== EXERCICES ==
A) Les affirmations (i), (ii) et (iii) concordent-elles avec l'extrait sur la centrale de la Baia de Ilha Grande ? Répondez par oui ou par non et citez à chaque fois les mots décisifs de l'extrait. (i) L'enseada est ouverte aux plaisanciers. (ii) On peut voir le palais blanc de loin. (iii) La centrale figure sur les cartes marines.
B) Poursuivez l'extrait sur la centrale de la Baia de Ilha Grande à partir de sa dernière phrase.

== EXTRAIT DU TEXTE ==
===============

Dans l'un des replis du littoral, entre la plage numéro mille deux cent quatre-vingt-cinq et un peu plus loin, une enseada est réservée, interdite d'accès aux plaisanciers. En passant l'air de rien, on peut tout de même voir de loin et photographier à la façon des paparazzis le superbe palais blanc qui s'y niche. Ou bien plutôt une cathédrale ambivalente, avec son dôme et son minaret érigés à la gloire du Dieu Nucléon. La centrale ne figure pas sur les cartes marines, ni n'est mentionnée dans les guides nautiques et touristiques qui vantent les plages et iles paradisiaques de la Baia de Ilha Grande.

===============

== DONNÉES FOURNIES ==

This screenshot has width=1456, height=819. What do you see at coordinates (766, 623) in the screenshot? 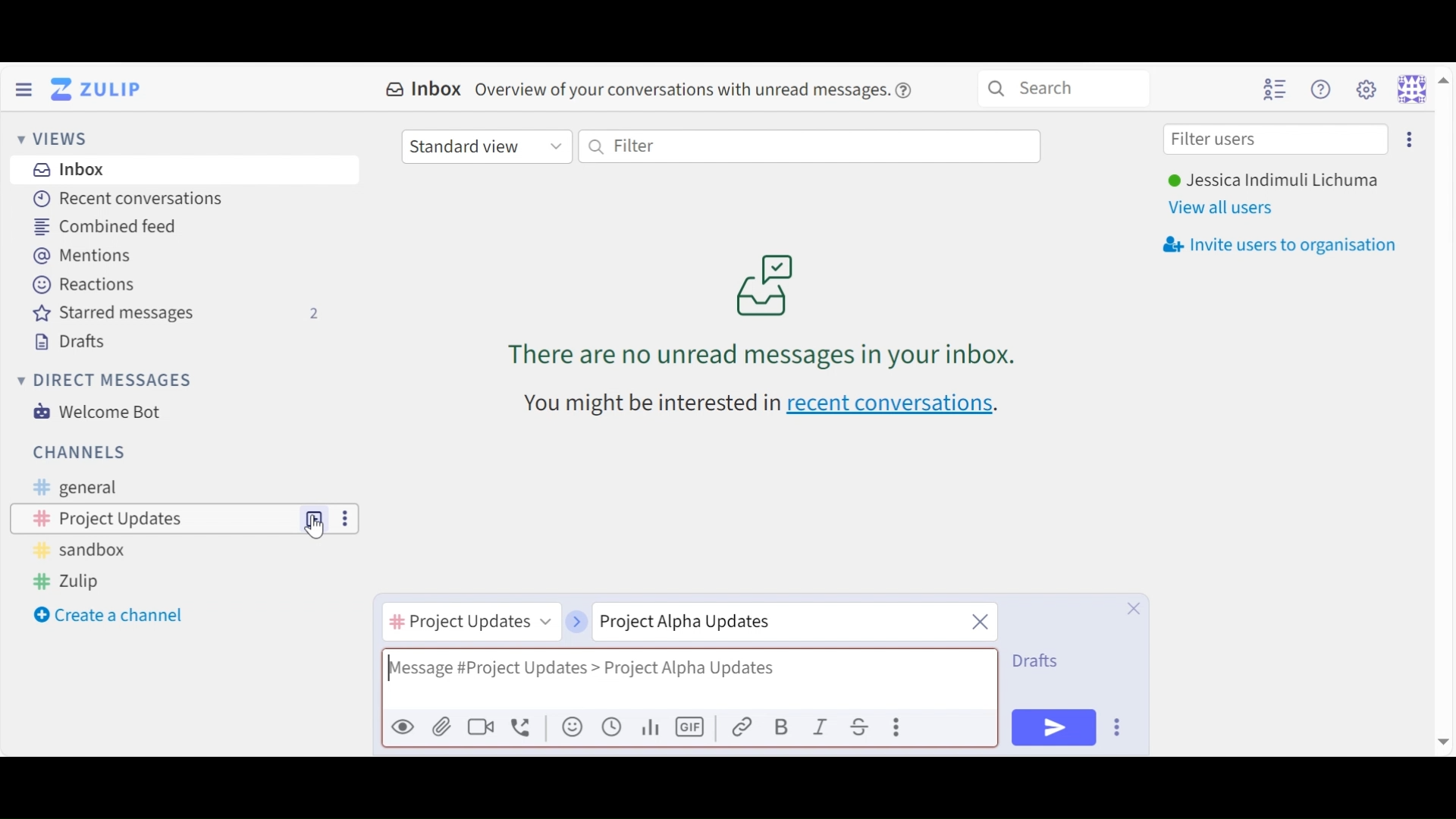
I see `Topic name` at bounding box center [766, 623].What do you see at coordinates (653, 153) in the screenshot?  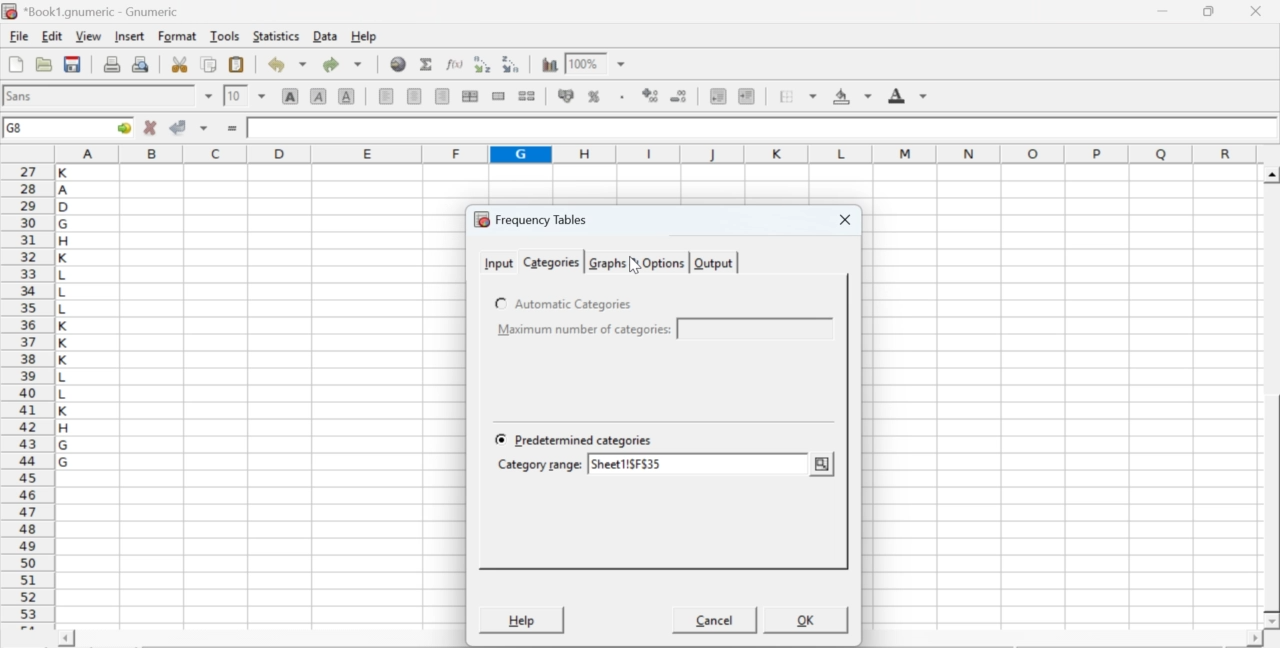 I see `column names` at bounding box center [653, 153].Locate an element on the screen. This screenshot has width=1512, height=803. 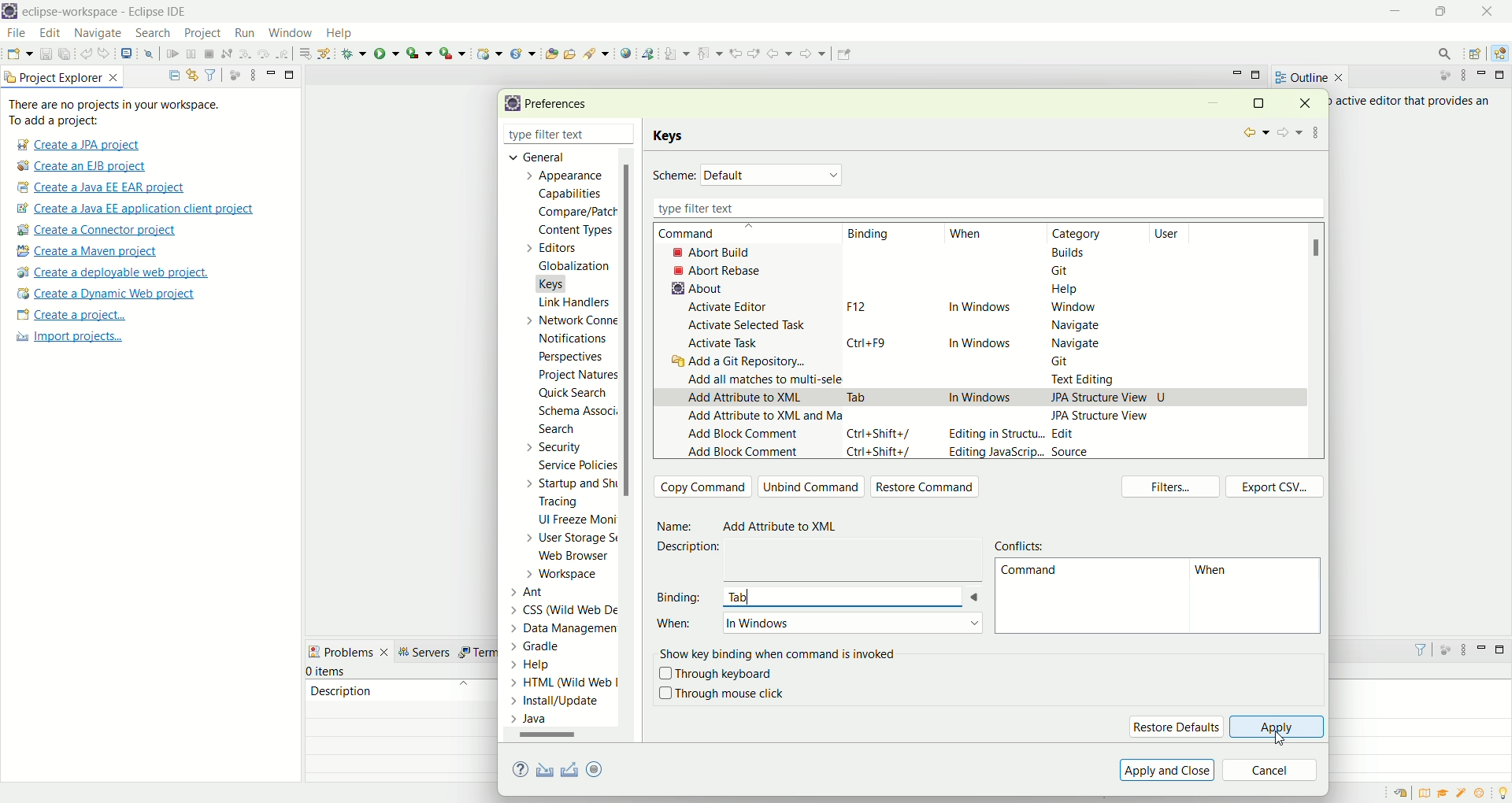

===============

== RÉPONSES FOURNIES ==
A)
(i) Non : « interdite d'accès aux plaisanciers ».
(ii) Oui : « on peut tout de même voir de loin ».
(iii) Non : « La centrale ne figure pas sur les cartes marines ».

B)
D'autres détails sont également omis par ces ouvrages. Par exemple, le culte qui est rendu ici à la Déesse Nafta, par la présence de l'un des plus importants terminaux pétroliers du Brésil, assorti de la présence constante, en rade d'Ilha Grande, de supertankers au mouillage d'attente ou en cours de chargement / déchargement. Il faut dire qu'au large, à cent cinquante milles du continent, deux jours de mer pour Skol, quelques heures de trajet en bateau de service pour les ouvriers du pétrole, une heure d'hélicoptère pour leurs chefs, s'ouvre un immense champ pétrolifère dont l'exploitation par des plateformes en eaux profondes bat son plein ! Des plateformes de type Deep Water Horizon littéralement en face des plages mythiques de Rio de Janeiro.
Par ailleurs des risques moins élevés en magnitude mais plus présents au quotidien sont visibles dans cette baie aux eaux peu brassées par des marées d'amplitude faible. Ici comme à Rio, les égouts à ciel ouvert de la grande ville d'Angra Dos Reis déversent leur fiel noir luisant directement dans les eaux de la baie, et les déchets plastiques flottants, qu'on croise en permanence lors de nos navigations entre les iles nous font hésiter à ressortir la canne à pêche après une casse de ligne suspecte.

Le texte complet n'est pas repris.